In the text on conditional exchange, what does conditional exchange change a material conditional into?

— start of Text section —

Conditional exchange is the process of changing a material conditional into a disjunction, and works by changing this:
P → Q
~P ∨ Q
How can we justify this? The truth tables for each of the statements are exactly the same. Saying that P implies Q is logically equivalent to saying that P is not the case or Q is the case. The language around some of the or statements can get tricky, which is why we use the formalism instead. We can see this in use in an example, pulled from the characters of Maurice Sendak’s “Where the Wild Things Are”. Because that book is awesome. If you haven’t read it, the upshot is that Max, a bit of a wild child, travels to the land of the Wild Things and becomes their king. But he gets lonely, and misses his home, and gives up being king to go home and eat a good dinner. I have in no way done it justice, and if you really can’t wait to read it, check out this great reading. Anyway, while Max was sitting under the tree feeling lonely, his train of thought might have gone something like this.
1. I will either not go, or be loved. (~G ∨ L)
2. I will go. (G)
3. Therefore, I will be loved. (L)
Well, there’s no rule of inference that leads to that conclusion from those premises. We have to use conditional exchange.
4. If I go, then I will be loved. (G → L) Conditional Exchange from 1
5. Therefore I will be loved. (L) Modus Ponens from 2 and 4.
Max’s logic is valid after all. And to spoil the ending, it was also sound. He ate a delicious dinner, and lived happily ever after. Maurice Sendak died this week, but he’ll live on through all the kids he moved with his book, and I’m one of those. Or at least, I enjoy a good rumpus now and again. And a good dinner. Anyway, thanks for reading, and I’ll leave you with a slightly more complicated proof this week.
1. L ∨ ~D
2. D ∨ D
3. (L ∨ S) → G

— end of Text section —
— start of Record set —

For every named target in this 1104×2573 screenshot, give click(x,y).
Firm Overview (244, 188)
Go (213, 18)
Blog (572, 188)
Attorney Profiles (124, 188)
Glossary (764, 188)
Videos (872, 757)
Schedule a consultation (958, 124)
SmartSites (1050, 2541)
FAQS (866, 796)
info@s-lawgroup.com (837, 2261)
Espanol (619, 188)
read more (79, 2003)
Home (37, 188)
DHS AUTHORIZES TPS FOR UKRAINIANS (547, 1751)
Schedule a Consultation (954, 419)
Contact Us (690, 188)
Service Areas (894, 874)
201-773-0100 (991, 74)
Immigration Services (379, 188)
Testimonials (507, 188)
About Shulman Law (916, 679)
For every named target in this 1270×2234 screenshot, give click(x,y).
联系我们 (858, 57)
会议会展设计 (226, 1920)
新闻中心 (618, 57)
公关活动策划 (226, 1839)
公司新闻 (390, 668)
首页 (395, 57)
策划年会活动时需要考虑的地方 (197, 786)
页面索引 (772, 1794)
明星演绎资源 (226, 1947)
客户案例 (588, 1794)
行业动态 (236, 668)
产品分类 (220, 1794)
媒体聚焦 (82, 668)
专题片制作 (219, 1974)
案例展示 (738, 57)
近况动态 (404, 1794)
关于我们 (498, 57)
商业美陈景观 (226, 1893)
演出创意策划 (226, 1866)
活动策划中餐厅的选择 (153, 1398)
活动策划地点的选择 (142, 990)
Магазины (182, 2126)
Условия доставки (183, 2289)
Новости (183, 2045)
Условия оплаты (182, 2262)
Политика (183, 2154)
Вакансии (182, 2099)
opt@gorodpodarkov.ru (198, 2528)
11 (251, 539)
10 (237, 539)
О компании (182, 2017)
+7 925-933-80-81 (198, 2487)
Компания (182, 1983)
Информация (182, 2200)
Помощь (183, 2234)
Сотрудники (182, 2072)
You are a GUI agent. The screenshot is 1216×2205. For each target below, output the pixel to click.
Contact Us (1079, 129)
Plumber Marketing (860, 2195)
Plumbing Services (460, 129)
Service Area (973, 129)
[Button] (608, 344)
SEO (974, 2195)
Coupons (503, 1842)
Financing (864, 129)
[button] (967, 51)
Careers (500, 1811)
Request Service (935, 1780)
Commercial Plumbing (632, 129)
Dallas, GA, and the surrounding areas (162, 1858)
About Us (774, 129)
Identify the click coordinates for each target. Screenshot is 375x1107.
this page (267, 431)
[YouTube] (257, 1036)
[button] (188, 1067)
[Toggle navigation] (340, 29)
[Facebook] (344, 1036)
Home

— end of Record set —

In response
A disjunction.